Morgan Chu Q&A

Morgan Chu, a member of the City of Hope board of directors and longtime supporter of City of Hope’s Irell & Manella Graduate School of Biological Sciences, is one of the world’s preeminent intellectual property litigators. He joined Irell & Manella LLP as an associate in 1977 and became a partner in 1982; he was co-managing partner of the firm from 1997 to 2003 and now chairs the litigation group. Chu’s decades-long career as an IP lawyer has been distinguished in its scope and impact (it also led to his relationship with City of Hope). As lead trial counsel in some of the world’s most consequential technology cases, he’s achieved more than $5 billion in judgments for clients. He’s been named among the “100 Most Influential Lawyers in America” by The National Law Journal, and in 2014 he was inducted into the Trial Lawyer Hall of Fame by the Litigation Section of the State Bar of California.

.....

» **EXERCISE OBJECTIVE**
Continue the Morgan Chu Q&A above, beginning immediately after its final sentence.

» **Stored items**
.....

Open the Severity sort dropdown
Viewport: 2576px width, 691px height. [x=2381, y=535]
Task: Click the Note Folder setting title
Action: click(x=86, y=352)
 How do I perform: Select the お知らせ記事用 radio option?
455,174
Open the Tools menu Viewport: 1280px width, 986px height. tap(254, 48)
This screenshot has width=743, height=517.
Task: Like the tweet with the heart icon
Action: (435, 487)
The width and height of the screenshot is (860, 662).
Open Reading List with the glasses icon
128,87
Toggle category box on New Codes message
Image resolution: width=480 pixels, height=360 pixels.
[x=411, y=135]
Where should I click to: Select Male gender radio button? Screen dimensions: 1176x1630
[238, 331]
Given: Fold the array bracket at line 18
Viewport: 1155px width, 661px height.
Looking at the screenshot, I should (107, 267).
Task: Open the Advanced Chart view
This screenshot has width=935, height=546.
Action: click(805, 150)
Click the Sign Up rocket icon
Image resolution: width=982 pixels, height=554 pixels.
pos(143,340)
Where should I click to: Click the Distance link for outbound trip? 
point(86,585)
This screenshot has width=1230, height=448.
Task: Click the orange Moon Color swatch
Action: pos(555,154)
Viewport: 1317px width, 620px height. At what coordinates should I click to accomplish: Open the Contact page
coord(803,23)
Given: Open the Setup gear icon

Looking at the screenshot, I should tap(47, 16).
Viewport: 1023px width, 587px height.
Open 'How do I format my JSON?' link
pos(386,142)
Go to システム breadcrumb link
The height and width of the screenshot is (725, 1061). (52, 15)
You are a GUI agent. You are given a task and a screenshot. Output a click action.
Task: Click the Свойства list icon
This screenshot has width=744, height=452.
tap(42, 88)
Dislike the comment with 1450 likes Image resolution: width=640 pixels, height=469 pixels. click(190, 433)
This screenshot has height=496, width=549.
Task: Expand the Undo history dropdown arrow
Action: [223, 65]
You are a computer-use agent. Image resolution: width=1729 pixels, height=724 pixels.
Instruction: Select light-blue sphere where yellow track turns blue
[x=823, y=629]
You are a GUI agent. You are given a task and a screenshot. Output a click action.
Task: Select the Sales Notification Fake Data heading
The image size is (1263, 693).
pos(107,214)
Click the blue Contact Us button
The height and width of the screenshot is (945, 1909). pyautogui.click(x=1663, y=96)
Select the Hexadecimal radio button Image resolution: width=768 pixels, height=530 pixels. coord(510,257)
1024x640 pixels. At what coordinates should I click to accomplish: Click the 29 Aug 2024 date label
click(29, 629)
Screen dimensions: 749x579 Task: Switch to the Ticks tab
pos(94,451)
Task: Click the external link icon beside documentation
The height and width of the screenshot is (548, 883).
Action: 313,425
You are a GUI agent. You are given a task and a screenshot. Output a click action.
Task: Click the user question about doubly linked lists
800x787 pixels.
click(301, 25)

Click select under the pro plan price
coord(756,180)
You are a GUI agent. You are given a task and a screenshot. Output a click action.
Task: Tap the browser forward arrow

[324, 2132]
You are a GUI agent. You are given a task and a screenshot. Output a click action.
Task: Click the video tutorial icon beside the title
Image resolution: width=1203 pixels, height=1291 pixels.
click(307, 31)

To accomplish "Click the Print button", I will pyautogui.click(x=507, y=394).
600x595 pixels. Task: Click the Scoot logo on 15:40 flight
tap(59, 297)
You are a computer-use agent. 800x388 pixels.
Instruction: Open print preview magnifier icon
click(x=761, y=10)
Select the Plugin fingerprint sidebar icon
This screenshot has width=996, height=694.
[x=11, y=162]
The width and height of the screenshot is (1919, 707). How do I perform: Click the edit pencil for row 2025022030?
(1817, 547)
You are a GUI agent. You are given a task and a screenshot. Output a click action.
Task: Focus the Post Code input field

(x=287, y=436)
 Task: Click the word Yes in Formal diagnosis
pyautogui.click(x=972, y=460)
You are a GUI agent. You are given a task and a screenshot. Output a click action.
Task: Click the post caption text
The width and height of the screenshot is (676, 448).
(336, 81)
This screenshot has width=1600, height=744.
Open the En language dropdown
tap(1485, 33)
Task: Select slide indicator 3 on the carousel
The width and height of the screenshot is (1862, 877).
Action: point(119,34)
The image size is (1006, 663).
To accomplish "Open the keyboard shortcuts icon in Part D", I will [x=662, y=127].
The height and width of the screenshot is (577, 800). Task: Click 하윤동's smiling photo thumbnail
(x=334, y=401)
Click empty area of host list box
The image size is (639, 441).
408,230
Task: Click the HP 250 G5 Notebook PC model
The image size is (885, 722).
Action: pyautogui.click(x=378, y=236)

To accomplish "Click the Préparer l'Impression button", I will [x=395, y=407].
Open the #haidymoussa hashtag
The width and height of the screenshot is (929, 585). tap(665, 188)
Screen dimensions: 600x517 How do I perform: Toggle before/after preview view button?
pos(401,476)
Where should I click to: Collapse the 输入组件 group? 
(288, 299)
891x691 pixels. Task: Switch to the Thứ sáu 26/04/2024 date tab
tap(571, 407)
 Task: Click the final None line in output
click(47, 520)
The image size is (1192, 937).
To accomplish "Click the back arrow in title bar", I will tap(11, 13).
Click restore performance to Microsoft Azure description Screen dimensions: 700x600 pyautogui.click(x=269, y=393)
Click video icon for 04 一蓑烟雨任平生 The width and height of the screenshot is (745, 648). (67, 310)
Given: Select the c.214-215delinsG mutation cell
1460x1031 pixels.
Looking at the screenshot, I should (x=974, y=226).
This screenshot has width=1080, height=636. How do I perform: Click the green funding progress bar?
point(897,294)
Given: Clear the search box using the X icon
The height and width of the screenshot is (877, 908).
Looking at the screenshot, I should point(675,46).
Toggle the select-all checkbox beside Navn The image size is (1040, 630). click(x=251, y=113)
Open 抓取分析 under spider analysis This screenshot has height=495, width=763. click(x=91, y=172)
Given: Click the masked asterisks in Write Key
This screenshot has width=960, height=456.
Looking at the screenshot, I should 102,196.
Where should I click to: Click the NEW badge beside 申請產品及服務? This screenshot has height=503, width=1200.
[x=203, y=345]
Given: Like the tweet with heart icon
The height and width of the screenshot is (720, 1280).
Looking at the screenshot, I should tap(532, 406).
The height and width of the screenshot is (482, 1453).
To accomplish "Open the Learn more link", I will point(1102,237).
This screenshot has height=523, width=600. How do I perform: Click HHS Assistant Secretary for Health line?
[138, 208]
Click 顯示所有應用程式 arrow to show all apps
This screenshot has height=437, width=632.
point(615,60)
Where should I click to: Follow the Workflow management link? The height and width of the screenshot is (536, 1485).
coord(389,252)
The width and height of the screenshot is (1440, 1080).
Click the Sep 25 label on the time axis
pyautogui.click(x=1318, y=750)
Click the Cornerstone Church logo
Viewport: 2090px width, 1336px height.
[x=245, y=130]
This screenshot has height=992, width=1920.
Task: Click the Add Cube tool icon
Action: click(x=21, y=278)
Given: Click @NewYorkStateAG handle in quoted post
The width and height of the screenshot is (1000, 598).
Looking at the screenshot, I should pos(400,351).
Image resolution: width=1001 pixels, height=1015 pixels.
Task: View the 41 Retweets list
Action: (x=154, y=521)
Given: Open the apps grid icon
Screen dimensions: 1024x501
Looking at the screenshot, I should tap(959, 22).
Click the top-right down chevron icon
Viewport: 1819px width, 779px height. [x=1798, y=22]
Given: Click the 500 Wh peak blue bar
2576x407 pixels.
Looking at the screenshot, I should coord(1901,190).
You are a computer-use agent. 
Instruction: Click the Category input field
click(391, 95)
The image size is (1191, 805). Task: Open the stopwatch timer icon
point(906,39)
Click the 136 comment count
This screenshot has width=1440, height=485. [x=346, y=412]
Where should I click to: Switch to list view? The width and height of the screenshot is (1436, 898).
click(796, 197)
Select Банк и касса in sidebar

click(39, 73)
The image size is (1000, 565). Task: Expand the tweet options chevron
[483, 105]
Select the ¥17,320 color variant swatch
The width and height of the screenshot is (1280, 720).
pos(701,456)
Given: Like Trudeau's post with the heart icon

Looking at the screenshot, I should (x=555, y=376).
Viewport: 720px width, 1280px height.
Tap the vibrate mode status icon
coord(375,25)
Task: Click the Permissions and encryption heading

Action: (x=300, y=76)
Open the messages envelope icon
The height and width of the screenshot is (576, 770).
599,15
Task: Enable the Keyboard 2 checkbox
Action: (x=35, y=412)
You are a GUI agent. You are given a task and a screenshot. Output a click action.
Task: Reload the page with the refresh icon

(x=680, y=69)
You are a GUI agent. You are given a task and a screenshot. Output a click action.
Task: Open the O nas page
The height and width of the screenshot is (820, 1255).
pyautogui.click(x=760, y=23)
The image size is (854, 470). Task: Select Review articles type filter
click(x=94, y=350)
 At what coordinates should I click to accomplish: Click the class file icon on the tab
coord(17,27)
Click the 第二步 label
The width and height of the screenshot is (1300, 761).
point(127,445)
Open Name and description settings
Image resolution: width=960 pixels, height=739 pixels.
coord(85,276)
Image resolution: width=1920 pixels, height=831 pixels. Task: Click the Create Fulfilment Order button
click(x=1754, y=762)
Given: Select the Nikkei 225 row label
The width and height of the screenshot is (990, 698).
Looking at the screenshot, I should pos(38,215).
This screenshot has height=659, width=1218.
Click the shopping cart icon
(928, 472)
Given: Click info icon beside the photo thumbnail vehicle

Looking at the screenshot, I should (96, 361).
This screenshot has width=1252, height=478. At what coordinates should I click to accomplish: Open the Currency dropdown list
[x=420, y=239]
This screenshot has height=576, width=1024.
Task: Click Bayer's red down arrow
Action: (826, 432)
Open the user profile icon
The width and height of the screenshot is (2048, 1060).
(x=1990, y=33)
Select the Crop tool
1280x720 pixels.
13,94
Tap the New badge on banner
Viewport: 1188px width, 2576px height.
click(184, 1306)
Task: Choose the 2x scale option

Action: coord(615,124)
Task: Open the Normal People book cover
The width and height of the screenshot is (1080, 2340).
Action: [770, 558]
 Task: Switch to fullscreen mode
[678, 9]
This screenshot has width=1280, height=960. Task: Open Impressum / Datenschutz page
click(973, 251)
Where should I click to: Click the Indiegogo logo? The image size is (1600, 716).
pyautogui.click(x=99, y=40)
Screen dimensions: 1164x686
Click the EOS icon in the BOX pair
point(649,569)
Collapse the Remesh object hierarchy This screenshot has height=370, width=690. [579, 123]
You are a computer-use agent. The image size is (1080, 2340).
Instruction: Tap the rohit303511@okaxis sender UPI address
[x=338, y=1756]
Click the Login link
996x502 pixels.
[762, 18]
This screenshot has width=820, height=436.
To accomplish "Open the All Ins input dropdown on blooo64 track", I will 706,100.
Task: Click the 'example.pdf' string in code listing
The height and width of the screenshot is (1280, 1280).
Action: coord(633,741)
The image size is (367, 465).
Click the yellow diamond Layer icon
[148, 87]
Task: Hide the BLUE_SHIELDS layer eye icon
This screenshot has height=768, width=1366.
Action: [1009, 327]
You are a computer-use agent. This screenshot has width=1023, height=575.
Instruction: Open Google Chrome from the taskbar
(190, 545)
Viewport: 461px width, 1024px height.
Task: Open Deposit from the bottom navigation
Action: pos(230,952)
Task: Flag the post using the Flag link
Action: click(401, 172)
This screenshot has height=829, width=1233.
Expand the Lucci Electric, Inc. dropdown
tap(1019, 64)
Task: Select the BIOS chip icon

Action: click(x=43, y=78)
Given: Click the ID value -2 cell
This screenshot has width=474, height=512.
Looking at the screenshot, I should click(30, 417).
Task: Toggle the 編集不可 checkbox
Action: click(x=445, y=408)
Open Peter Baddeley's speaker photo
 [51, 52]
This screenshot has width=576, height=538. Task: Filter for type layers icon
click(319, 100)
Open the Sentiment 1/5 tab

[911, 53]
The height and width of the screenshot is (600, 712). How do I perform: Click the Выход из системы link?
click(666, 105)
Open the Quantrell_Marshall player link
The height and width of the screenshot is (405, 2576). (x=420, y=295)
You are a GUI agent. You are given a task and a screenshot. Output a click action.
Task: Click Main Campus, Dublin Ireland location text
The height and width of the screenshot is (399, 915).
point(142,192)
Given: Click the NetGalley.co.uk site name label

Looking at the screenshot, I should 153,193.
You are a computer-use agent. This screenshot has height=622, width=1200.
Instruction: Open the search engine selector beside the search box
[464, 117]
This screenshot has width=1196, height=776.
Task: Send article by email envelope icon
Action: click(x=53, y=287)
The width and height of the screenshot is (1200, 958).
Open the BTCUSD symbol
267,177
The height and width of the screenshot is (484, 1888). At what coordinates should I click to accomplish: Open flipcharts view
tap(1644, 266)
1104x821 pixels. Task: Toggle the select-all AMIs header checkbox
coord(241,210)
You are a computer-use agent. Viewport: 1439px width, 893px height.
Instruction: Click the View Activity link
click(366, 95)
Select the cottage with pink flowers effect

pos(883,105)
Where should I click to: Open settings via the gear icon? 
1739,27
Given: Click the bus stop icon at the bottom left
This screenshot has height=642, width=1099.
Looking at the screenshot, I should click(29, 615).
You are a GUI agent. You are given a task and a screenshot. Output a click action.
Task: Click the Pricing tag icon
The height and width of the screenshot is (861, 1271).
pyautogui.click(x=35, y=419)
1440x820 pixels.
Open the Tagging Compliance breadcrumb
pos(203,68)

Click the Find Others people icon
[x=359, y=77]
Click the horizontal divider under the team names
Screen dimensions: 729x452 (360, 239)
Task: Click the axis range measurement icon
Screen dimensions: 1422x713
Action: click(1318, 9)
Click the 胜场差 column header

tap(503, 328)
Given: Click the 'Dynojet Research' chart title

.....

» **RESULT FOR THIS TASK**
In addition to their support of the graduate school, Chu and his wife, Helen, are responsible for endowing the Morgan & Helen Chu Director’s Chair of the Beckman Research Institute held by Steven T. Rosen, M.D., who is engaged in groundbreaking work to develop innovative treatments for lymphoma patients and women with HER2-positive breast cancer, and the Morgan & Helen Chu Dean's Chair of the Graduate School of Biological Sciences. They also endowed an annual fellowship that provides an academic award to a student with great potential. Chu chairs both the City of Hope National Medical Center board of directors and the City of Hope Medical Foundation. The graduate school awarded him an honorary doctoral degree in 2009.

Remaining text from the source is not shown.